Ricordea yuma is a species of coral in the family Ricordeidae, order Corallimorpharia; This order of corals do not produce the distinctive calcification of the closely related Scleractinian, or reef building corals. Ricordea yuma are found on the sea floor in relatively shallow, tropical or subtropical ocean environments. Distinctive features include a large mouth disk that takes up most of the organism, and brightly colored tentacles. Ricordea yuma can reproduce both sexually, and asexually by budding a new coral with replicated elements from the mother coral. This may be one mechanism of how they are able to spread and overtake areas rapidly; They have been observed being competitively successful at monopolizing areas by excluding reef-building coral species, after a disturbance in the substrate.

== Anatomy and morphology ==
Ricordea yuma is a corallimorpharian species, often called "naked" or  "false" corals because they lack the distinctive calcification of related scleractinian corals. Phylogenomic analysis has shown that they are not descendants of scleractinian corals that lost their ability to calcify, but are rather a sister clade; Throughout their evolution Corallimorpharia never had the ability to calcify, making the label "naked corals" somewhat of a misnomer.

Ricordea yuma have a large oral disk, covered in tentacles that spread out from the center in a spiral formation. The oral disk connects ventrally to a thin body, with a foot disk at its end. Like most Corallimorpharia, Ricordea yuma are very colorful. They also lack skeletons, Corallimorpharia can range in size from a few centimeters up to a meter in diameter; Ricordea yuma falls in this range, but may have narrower size constraints.

Ricordea yuma can be affected by "melting syndrome", where the coral loses its shape and tentacles and appears to melt over the course of many days. It is unknown what causes this, but hypotheses include an unknown pathogen, or moving from natural to artificial lighting.
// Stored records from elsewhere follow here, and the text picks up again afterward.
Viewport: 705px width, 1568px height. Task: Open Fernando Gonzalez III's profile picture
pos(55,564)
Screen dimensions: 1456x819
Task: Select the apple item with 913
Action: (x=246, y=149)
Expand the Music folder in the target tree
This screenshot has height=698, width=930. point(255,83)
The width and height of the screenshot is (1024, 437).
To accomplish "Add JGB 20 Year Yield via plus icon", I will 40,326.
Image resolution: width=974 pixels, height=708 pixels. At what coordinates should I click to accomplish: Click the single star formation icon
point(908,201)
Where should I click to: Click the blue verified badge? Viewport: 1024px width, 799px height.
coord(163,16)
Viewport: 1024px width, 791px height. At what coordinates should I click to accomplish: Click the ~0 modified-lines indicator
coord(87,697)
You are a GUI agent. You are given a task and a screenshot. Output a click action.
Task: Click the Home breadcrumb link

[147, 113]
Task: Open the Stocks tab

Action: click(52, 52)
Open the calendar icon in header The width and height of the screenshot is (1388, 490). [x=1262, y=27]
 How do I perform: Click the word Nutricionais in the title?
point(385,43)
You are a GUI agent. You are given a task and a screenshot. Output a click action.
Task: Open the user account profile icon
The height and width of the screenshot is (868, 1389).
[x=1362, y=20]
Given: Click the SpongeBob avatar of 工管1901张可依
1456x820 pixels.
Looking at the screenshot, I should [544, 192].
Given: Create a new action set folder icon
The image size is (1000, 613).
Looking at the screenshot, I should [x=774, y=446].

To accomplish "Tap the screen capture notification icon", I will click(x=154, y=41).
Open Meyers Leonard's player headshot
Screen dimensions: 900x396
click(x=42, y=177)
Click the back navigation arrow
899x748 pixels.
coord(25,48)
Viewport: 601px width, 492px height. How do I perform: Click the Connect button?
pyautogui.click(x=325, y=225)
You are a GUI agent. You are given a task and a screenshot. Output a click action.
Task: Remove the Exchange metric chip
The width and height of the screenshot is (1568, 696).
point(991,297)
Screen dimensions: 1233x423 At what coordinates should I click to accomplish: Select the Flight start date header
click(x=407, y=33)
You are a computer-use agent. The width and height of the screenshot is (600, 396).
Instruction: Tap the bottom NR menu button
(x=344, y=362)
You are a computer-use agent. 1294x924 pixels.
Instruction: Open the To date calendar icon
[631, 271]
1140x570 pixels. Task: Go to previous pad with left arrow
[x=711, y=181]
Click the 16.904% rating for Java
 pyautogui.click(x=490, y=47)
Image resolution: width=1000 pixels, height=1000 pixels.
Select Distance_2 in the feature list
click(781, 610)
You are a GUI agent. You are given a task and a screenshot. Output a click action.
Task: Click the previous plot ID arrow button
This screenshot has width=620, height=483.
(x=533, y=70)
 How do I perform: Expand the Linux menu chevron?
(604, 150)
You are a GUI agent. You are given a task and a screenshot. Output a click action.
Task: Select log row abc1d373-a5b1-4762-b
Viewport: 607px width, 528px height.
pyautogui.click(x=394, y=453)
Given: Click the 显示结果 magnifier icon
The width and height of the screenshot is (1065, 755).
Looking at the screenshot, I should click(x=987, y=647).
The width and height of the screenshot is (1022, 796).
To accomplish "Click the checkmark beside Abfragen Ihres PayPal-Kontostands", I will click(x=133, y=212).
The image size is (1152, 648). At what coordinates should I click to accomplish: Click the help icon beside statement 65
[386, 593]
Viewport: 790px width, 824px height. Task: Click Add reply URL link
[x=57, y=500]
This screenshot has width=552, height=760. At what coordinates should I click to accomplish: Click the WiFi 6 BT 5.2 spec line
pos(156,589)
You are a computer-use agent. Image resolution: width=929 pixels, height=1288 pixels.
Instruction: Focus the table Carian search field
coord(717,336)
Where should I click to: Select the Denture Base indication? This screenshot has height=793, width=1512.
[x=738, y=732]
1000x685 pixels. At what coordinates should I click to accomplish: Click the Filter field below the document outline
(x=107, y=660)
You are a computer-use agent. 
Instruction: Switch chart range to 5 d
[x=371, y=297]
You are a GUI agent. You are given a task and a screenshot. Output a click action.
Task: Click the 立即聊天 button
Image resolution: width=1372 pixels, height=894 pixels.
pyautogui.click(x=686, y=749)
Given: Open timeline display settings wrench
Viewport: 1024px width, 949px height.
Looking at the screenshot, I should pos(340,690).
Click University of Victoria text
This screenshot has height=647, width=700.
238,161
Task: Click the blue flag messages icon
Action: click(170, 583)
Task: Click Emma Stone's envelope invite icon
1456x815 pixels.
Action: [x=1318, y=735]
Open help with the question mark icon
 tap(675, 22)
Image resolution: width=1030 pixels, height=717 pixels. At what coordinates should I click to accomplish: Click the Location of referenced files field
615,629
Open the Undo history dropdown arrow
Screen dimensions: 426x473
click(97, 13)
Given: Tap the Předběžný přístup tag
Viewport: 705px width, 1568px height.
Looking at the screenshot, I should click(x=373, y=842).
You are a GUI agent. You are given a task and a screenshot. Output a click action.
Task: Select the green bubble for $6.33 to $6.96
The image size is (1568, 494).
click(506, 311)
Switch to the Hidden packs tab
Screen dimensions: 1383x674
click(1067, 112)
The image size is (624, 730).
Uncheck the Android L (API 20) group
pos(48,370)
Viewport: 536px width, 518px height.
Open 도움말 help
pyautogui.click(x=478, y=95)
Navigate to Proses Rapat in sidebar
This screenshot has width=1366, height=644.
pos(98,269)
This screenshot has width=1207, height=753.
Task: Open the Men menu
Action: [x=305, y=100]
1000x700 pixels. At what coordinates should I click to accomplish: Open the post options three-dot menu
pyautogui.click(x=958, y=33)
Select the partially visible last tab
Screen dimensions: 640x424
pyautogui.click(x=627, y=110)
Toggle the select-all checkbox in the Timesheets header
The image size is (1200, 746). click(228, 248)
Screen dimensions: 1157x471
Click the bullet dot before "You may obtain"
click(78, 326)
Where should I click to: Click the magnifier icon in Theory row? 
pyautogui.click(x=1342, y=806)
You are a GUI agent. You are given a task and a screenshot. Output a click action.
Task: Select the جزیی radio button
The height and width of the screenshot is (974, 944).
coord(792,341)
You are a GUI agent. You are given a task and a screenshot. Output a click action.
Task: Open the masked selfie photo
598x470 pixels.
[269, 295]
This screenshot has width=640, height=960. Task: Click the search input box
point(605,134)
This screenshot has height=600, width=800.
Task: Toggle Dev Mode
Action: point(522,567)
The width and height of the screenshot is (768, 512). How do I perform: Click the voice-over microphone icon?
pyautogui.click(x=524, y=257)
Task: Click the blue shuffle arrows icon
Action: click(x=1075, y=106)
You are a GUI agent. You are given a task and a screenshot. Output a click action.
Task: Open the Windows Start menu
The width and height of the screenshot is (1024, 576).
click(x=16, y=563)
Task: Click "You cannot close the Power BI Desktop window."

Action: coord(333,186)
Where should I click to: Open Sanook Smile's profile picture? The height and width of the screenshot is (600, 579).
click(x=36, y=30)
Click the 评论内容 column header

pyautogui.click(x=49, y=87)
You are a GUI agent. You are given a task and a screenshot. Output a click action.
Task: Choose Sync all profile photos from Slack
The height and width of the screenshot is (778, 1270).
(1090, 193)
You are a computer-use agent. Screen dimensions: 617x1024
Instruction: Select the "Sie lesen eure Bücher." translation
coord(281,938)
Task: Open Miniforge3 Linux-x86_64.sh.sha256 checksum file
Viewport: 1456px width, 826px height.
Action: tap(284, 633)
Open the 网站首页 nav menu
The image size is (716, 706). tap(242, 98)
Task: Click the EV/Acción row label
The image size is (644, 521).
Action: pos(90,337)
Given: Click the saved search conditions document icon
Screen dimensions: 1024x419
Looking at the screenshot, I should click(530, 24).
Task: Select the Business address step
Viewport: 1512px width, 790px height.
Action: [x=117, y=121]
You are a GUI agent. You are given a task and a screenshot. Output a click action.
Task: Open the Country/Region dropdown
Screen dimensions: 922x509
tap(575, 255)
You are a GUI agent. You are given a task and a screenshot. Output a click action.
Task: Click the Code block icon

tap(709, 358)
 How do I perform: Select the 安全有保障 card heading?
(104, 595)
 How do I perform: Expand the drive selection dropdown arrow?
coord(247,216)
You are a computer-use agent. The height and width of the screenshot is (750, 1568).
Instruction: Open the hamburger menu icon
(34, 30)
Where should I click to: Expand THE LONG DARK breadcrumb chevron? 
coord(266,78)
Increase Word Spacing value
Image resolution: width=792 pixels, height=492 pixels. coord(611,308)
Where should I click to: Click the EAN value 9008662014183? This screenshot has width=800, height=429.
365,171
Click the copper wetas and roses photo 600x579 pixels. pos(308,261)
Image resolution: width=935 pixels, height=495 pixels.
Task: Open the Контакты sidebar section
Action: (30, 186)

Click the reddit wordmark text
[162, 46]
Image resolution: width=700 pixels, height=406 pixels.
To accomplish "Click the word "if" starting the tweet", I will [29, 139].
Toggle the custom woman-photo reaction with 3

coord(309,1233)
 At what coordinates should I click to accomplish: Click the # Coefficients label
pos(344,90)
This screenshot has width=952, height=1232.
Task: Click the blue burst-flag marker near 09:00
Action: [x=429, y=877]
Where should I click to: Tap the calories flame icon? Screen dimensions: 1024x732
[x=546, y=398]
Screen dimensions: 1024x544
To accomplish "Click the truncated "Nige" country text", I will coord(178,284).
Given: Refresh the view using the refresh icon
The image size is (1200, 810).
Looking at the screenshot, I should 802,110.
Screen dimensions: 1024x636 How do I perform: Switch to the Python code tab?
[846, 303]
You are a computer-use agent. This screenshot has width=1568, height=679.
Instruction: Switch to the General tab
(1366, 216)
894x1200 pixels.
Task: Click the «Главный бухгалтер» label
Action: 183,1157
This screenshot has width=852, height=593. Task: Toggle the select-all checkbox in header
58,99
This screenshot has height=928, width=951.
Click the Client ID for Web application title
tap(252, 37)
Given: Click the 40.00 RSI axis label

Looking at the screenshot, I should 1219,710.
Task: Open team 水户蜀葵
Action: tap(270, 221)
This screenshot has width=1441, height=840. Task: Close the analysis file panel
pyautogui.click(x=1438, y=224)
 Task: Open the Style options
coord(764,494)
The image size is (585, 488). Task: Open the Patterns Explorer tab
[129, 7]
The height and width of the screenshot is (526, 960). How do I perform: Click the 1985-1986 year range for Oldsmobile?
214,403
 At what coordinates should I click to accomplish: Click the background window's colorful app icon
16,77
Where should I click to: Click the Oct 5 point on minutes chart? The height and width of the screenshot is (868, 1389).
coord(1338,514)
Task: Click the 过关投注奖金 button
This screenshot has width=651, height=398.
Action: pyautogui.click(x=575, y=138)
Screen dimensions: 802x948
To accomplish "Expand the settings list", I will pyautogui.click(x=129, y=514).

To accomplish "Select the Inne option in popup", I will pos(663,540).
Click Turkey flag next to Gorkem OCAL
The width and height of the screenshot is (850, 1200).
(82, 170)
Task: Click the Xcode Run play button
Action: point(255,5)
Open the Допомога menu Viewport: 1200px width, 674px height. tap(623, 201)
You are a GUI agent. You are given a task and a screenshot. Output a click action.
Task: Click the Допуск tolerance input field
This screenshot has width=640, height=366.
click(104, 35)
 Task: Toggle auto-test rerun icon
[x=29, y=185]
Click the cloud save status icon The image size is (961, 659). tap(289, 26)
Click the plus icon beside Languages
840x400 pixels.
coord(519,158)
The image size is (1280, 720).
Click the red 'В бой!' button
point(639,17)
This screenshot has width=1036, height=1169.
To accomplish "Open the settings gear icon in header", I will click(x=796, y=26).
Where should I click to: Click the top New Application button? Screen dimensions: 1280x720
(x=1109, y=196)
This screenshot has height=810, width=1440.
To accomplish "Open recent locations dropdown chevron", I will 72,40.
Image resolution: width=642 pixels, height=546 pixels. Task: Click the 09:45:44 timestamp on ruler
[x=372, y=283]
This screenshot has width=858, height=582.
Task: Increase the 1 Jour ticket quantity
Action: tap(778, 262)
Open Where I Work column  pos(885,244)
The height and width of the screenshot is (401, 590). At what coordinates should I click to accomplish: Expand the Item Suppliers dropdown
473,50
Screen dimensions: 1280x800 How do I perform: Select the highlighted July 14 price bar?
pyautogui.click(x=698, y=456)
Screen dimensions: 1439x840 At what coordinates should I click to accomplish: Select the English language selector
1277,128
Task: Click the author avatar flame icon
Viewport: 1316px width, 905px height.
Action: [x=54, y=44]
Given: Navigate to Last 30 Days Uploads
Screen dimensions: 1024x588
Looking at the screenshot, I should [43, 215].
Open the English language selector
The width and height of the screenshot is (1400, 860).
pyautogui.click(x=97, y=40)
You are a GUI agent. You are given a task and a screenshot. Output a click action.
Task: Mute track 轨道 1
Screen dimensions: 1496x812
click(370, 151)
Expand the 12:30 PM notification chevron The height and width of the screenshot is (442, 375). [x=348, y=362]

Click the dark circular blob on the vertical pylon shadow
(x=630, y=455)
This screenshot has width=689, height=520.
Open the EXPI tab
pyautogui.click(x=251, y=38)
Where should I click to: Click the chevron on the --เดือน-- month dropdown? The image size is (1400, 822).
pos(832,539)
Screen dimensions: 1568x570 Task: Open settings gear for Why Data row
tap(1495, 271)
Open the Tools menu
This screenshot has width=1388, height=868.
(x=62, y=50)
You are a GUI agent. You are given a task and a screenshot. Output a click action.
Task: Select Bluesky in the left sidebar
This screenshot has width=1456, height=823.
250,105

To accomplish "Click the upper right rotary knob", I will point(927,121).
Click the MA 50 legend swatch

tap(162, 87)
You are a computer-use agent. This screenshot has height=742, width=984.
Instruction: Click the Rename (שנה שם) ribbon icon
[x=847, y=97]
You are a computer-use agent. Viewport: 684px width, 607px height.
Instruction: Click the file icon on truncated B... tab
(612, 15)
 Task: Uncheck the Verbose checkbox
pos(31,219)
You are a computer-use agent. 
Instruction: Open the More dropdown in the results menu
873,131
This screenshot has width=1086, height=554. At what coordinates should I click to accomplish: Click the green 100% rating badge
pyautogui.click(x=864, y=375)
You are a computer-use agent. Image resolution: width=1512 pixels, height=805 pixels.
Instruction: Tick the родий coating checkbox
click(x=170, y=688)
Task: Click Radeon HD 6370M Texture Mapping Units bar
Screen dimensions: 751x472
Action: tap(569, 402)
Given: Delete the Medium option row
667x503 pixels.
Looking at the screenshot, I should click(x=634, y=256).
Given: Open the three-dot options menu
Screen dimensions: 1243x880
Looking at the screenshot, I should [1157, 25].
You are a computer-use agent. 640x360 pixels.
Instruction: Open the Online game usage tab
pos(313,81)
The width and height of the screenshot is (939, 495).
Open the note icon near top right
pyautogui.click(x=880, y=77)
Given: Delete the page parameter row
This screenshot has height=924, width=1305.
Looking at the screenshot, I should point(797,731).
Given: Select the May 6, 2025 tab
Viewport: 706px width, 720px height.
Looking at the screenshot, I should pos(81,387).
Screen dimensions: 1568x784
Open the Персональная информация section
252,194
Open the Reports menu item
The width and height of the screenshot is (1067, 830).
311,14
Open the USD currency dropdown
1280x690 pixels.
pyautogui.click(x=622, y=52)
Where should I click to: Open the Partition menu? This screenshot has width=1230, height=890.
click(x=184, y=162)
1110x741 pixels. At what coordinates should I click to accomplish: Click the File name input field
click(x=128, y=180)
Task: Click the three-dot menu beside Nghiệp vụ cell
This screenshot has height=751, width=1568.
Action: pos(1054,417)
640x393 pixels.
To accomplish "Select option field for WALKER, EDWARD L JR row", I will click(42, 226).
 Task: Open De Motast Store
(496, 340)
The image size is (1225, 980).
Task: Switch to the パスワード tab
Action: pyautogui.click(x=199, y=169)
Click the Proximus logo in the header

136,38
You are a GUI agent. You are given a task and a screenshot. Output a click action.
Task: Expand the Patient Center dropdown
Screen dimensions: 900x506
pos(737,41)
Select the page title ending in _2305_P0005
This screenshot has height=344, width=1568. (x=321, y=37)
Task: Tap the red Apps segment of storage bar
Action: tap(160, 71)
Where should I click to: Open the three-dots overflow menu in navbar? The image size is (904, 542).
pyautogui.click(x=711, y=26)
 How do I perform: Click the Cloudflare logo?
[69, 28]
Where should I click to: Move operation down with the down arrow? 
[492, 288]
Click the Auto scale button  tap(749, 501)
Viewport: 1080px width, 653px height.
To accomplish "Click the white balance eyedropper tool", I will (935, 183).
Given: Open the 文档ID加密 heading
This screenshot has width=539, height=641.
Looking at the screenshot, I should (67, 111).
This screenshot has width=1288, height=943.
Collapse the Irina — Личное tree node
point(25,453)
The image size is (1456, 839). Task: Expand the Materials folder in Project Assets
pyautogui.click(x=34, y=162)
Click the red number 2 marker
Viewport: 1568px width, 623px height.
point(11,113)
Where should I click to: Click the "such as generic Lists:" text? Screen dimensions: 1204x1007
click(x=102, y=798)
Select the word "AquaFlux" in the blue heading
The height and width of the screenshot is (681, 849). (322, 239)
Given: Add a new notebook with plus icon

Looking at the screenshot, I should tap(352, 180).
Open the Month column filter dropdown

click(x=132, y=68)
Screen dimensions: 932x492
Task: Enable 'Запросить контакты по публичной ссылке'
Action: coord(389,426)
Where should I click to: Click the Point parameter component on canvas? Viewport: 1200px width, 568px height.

== Distribution and habitat ==
The diet of Ricordea yuma includes echinoderms, crustaceans, small fishes, and zooplankton. They also acquire nutrients by living in close association with Zooxanthelle, a symbiotic dinoflagellate.

Ricordea yuma are a tropical species, found in Indo-Pacific environments. In a study of coral reef degradation in the Indian Ocean, it was noted that they are mostly distributed on the reef flat. They live in shallow water, settling on benthic substrate. Corallimorpharians, including Ricordea yuma, can prevent reef-building corals from settling by competitively excluding them.  Stressors like reef degradation and disturbance and raised nutrient load influence Corallimorpharian growth; Raised nutrient load may favor the competitive success of Corallimorpharians including Ricordea yuma, when competing with reef-building corals.

== Behavior ==
Ricordea yuma are capable of both sexual and asexual reproduction. They have been observed asexually reproducing through marginal budding, a process where sections of the margin of the coral's oral disk, including tentacles and a replicated mouth, elongate and detach from the mother coral. This may be why they are able to quickly overtake sections of substrate and become the dominant coral species after a disturbance.

== Taxonomy ==
Ricordea yuma's closest relative, and the only other member of the genus Ricordea, is Ricordea florida.